第6話

 バイト前の時間が空いた日、僕も西通りにある例の喫茶店に行ってみた。

 案内された席に座って、店内を見渡してみる。中途半端な時間だからか、お客さんは少ない。店員は若い女の子が二人いるだけで、五十嵐くんらしき男の店員は見あたらない。

 今日はいないのかな、と考えながら、テーブルの上にある期間限定パフェの写真に目を落としたとき

「あれっ?」

 上から聞き慣れた声が降ってきて、ふたたび顔を上げた。

「宮田くんだー」

 いたのは、白いシャツに黒のスカートを穿いた栗崎さんだった。手にはグラスの載ったトレイとメニューの冊子。「え、栗崎さん」思いがけない人物が現れて、僕はちょっと驚きながら

「ここでバイトしてたんだ」

「うん、二週間ぐらい前から。宮田くん、ここよく来るの?」

「いや、はじめて来た」

「そうなんだ。じゃあこれから通ってね」

 愛想良くにっこり笑って、栗崎さんはテーブルに水の入ったグラスとメニューを置く。いつも頭の上でお団子にされている髪が、今は低い位置でひとつに束ねられている。そのせいで遠目に見たとき気づかなかったらしい。

「今日はカノジョといっしょじゃないんだ?」

「うん」

「ね、今度カノジョさんもいっしょに連れてきてよ。私、早く会ってみたいんだよね。千紗ちゃん? だっけ。あいかわらず大学にはぜんぜん来ないし」

 軽い口調で出された提案に、うーん、と僕はちょっと苦笑して

「でも、千紗ちゃんといっしょに出かけたりしないからなあ」

「へ、なんで? そんなに忙しいの?」

「うん、まあ……ていうか、千紗ちゃんならここ何回か来てるはずだよ。最近通ってるって言ってたし」

「えっ、そうなの? どの子だろ。私もしかして喋ったことあるのかな」

「背低くて、髪は肩ぐらいの長さで、毛先ちょっと巻いてる」

 特徴を挙げてはみたけれど、きっとそんな女の子は大勢いるに違いない。栗崎さんもそれだけではさっぱりぴんとこなかったようで、「えー、どの子だろ……」と呟きながら考え込んでしまったので

「ここ、五十嵐くんって人働いてるんでしょ」

「ああ、五十嵐くん。うん、いるよ?」

「たぶん、その人とよく喋ってるんじゃないかな。千紗ちゃん、その人に会いにここ来てるみたいだし」

 そう言うと、栗崎さんの頭の中で記憶がつながったらしい。「ああ!」と目を見開いて声を上げる。

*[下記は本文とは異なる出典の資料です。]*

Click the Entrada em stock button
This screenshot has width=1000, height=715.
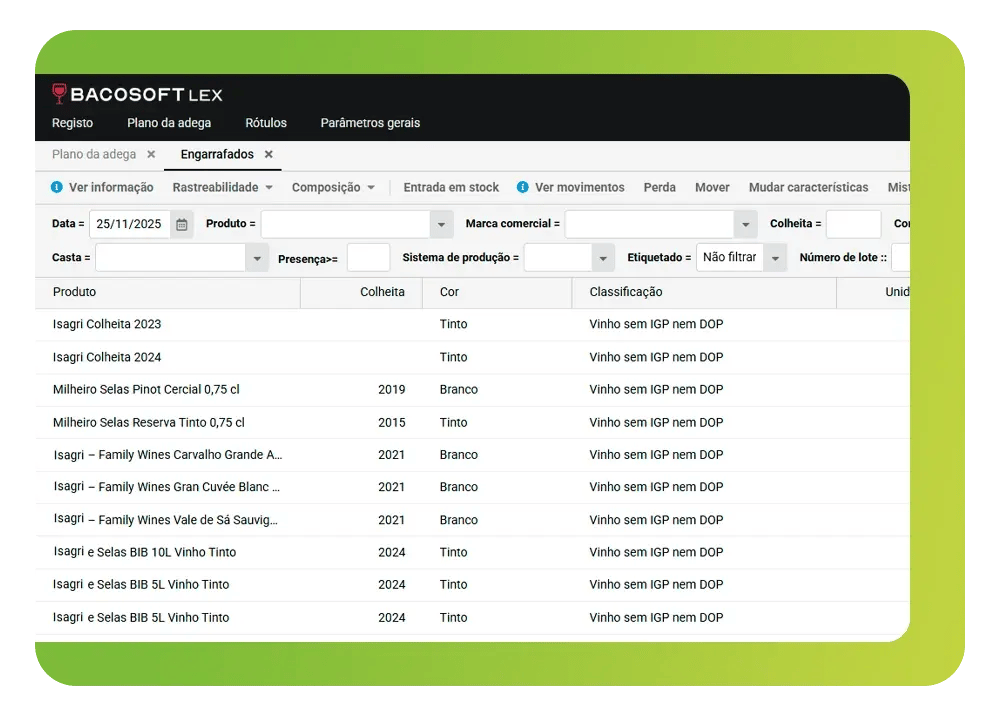(x=451, y=187)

「たしかにいた! ここ最近、五十嵐くんのシフトの日だけずっと来てる女の子。一回、五十嵐くんと仲良さそうに喋ってるのも見たし。そっか、あの子が」

 そこで急に言葉を切った栗崎さんは、思い出したように僕の顔を見た。

「……え、宮田くん」困惑したように、おずおずと口を開く。

「知ってたの? カノジョが、五十嵐くんに会いに、ここに通ってること」

「うん。べつに千紗ちゃん、隠してなかったし」

 言うと、栗崎さんは心の底から戸惑った顔をした。

「え……それ」迷うような間を置いたあとで、声を落としてためらいがちに続ける。

「もしかして、二股ってやつなんじゃ」

「二股っていうか、あっちが大本命だから」

 むしろ千紗ちゃんの気持ちは100%向こうにあるのだから、二股にすらなり得ない。

「え、え、なにそれ」

 栗崎さんはあからさまにドン引きした顔で、何度かまばたきをした。眉をひそめ、なにか理解できないものを眺めるような目で僕を見る。

「宮田くん、なに平然と言ってるの」

「だって好きになっちゃったものは仕方ないし。僕にはどうしようもないから」

「いやいやいや、おかしいって。その子あり得ないよ。宮田くん、もっとちゃんと怒ったほうが」

 意気込んだ調子で捲し立てようとした栗崎さんの声に被さるように、「すみませーん」と遠くから声がした。見ると、奥のほうの席に座る女性客が手を挙げている。栗崎さんも一度そちらへ目をやってから、また僕のほうに視線を戻し

「とりあえず、また今度ゆっくり話そ。じゃあ、ごゆっくり!」

 早口にそれだけ言うと、ぱたぱたと呼ばれたほうへ駆けていった。

 栗崎さん僕の注文訊いてないじゃん、なんて思いながら、僕は遠ざかる背中を見送る。それから店内を見渡し、もうひとりの店員を呼んだ。



 ――だけどけっきょく、栗崎さんと話をするより、僕と千紗ちゃんの関係が終わるほうが早かった。